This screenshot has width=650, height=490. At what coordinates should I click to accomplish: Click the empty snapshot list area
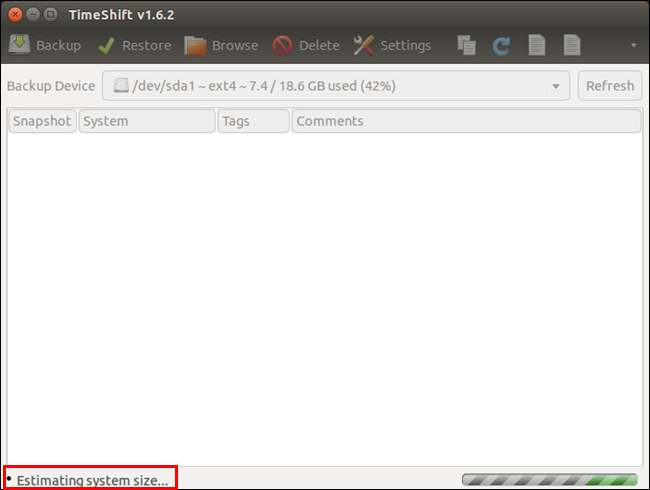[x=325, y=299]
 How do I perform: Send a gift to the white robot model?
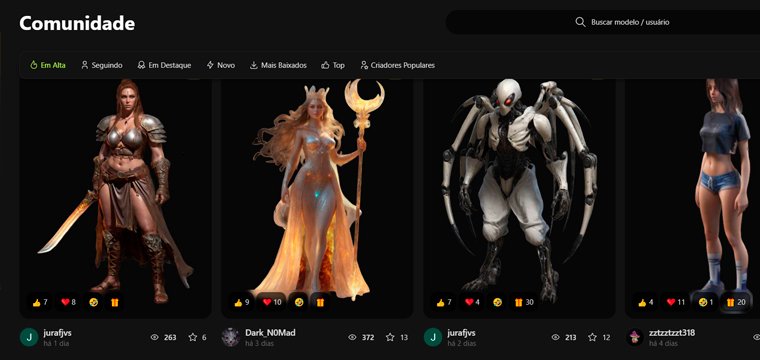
==
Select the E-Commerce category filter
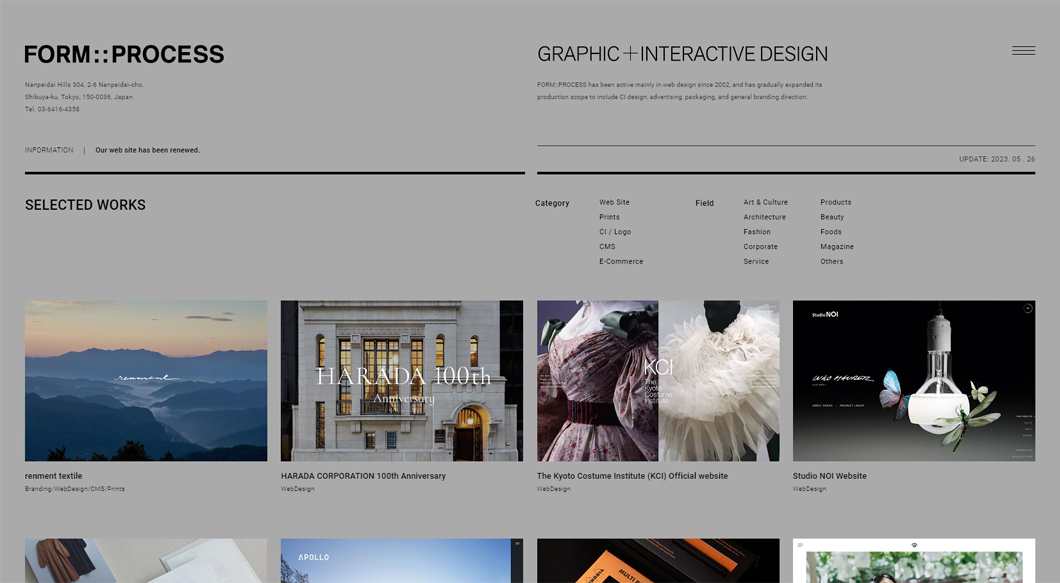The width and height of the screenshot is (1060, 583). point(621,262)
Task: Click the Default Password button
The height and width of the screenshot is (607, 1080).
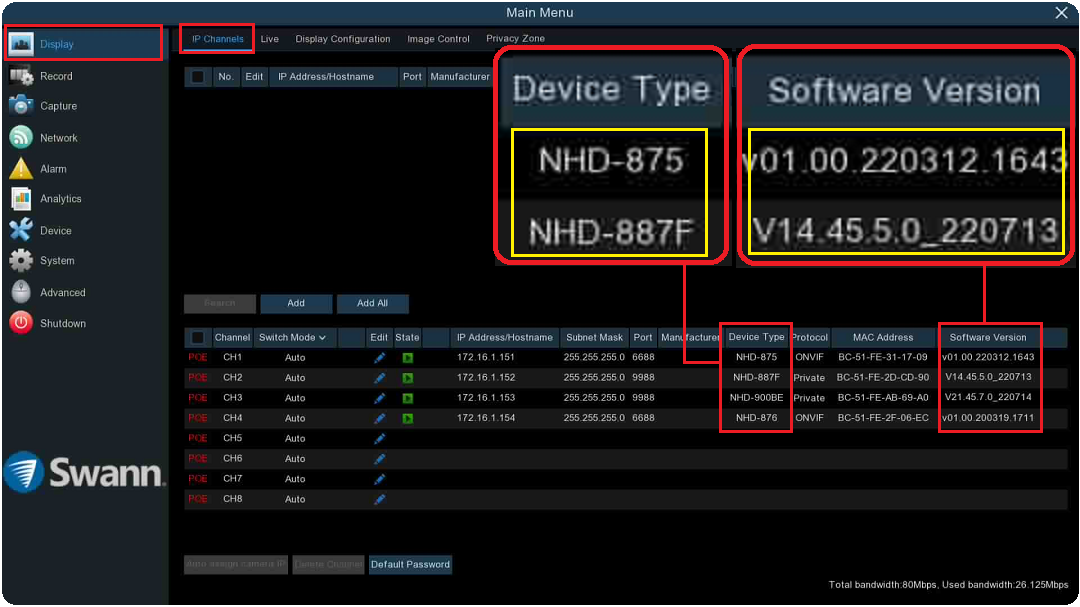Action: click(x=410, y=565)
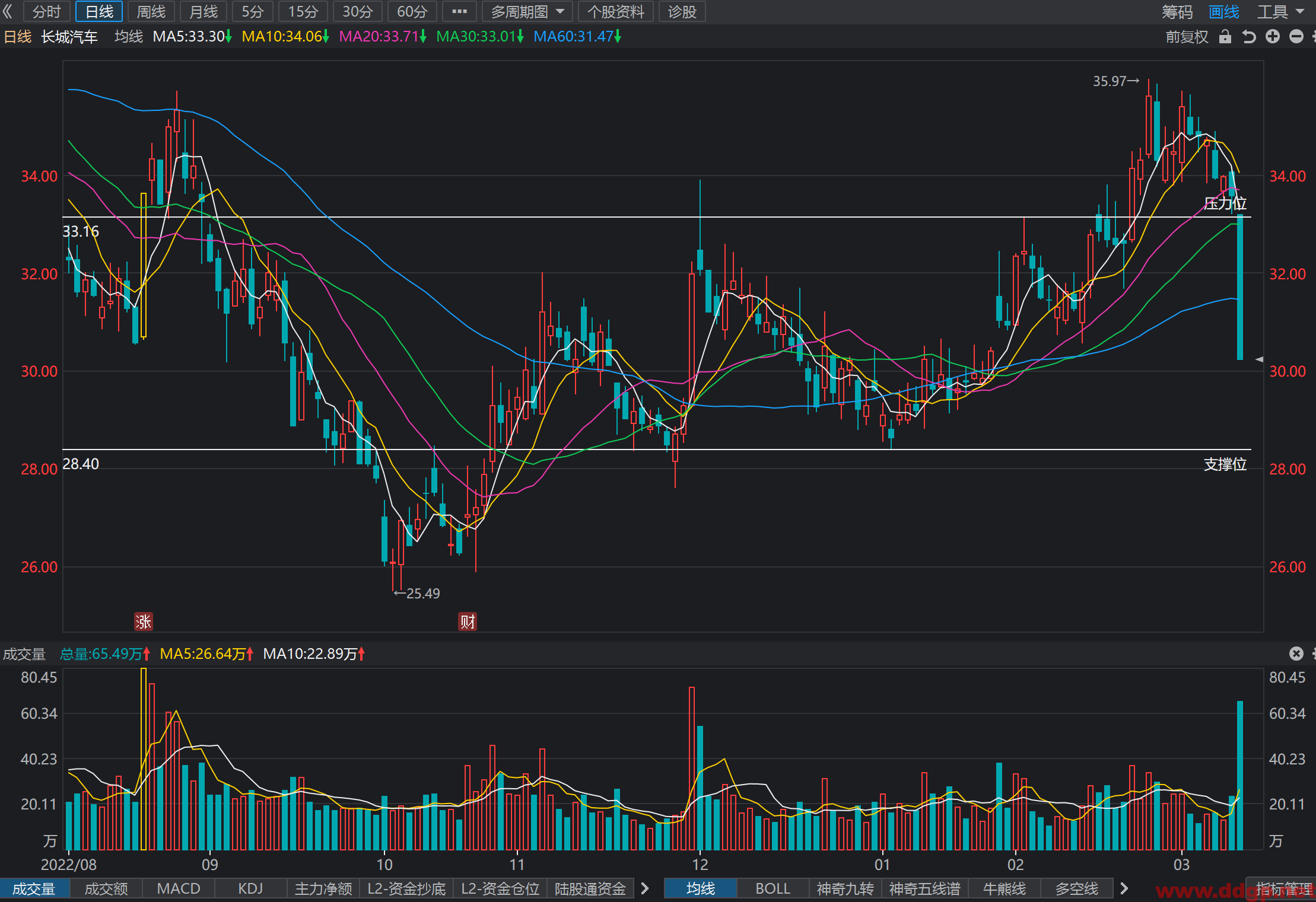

## About this exercise
Return the stretch of data that begins with the line showing "This screenshot has" and goes on through the line showing "How do I perform: Send", exactly, with pictures removed.

## Response to the exercise
This screenshot has width=650, height=490. At what coordinates should I click to accomplish: Click the empty snapshot list area
[x=325, y=299]
 How do I perform: Send a gift to the white robot model?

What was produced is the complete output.